Pamukkale – A crowning beauty among natural spas

Who doesn’t enjoy a nap in a calm, serene setting? Now imagine having that nap in a large natural spa filled with hot water springs and warm mineral water that is enriched with calcium. Therefore, not only do you enjoy a relaxing bath but the calcium rich water also relaxes your sinews and bones and heals the tension in them. Now, that is tempting, isn’t it? Now fill this scene with a little more magical elements; the warm water flowing down the cliff’s edge, cools down to solidify and form large terraced pools of deposited calcium, overlapping one over the other. Something is akin to the stalactites and stalagmites in the caves. Only these pools are not hanging vertically.

The scene that has just been created for you has not been pulled out from some fairy tale. You can see this place for real in Turkey. This place is called Pamukkale, which means ‘cotton castle’, and is located in the Denizli Province in Turkey. An ancient Roman town called Hierapolis was once built over these terraced pools. Heirapolis means ‘The Holy City’ or ‘The Sacred City’. The ruins of this city continue to exist and can still be seen over the terraced pools today.

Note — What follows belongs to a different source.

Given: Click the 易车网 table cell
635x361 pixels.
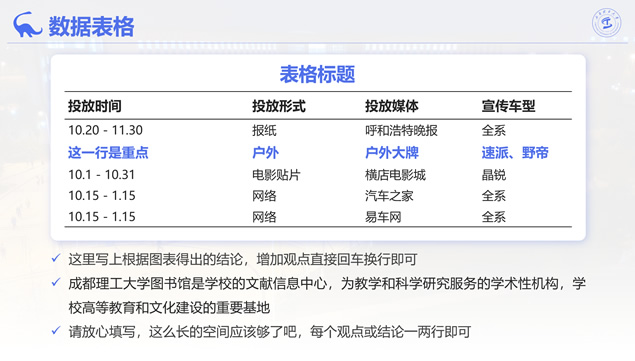Looking at the screenshot, I should pos(383,217).
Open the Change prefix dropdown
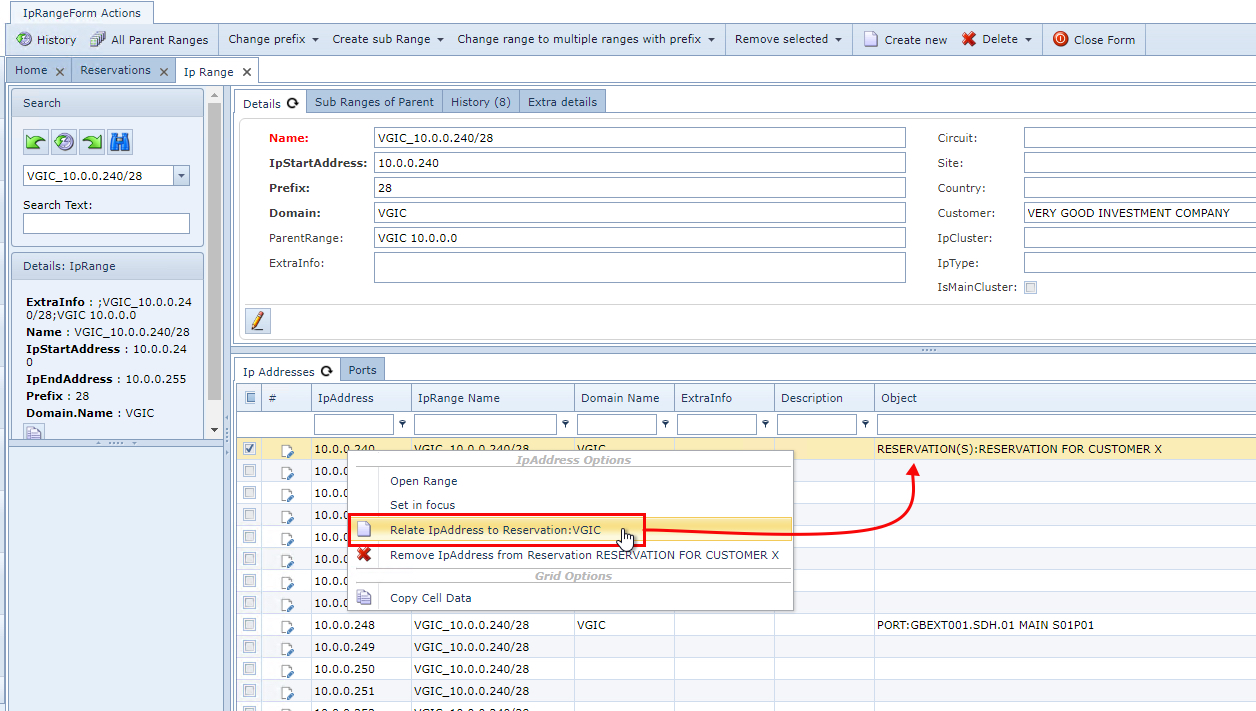The image size is (1256, 711). 273,40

If you see the photographs of this place, you are bound to be astounded. Such a strange and beautiful formation exists in our world. There are about seventeen hot water springs in the area. One can also see limestone formations in these hot springs. Underground volcanic activity in the area has led to the formation of some picturesque limestone and calcium walls over the cliff. The temperature of the region assists in the reactions that take place in the formation of the walls and pools as well as control the speed of the flowing water.

However, if you were planning to visit this place on your next vacation, then you are going to be disappointed. Until the mid 1980s, tourism was a major industry in the area. People from around the globe came here to enjoy the scenic beauty as well as use the curative powers of the water for healing themselves. However, the existence of roads and hotels built around these pools, and the increasing number of people bathing in them, began to drain out the water and damage the site.

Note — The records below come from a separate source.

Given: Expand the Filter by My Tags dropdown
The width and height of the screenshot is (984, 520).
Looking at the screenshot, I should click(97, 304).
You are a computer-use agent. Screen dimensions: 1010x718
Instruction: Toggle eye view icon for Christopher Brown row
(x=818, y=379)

The terraces began to be ruined and the water began to dirty and dry. As a drastic measure to stop further damage from ruining this site completely, UNESCO declared Pamukkale as a World Heritage Site. In order to preserve it, tourism in the area has now been stopped, the hotels have been destroyed, and people are not allowed to bathe in these pools anymore. However, despite these measures the flow of the water to the pool has reduced and is replenishing at a very slow rate.

So unfortunately, for those of you who may have been thinking of visiting this exquisite natural wonder, it may not be your best choice for a holiday spot. Nevertheless, you can always enjoy the pictures from this place and marvel at how stunningly the nature carves its wonders.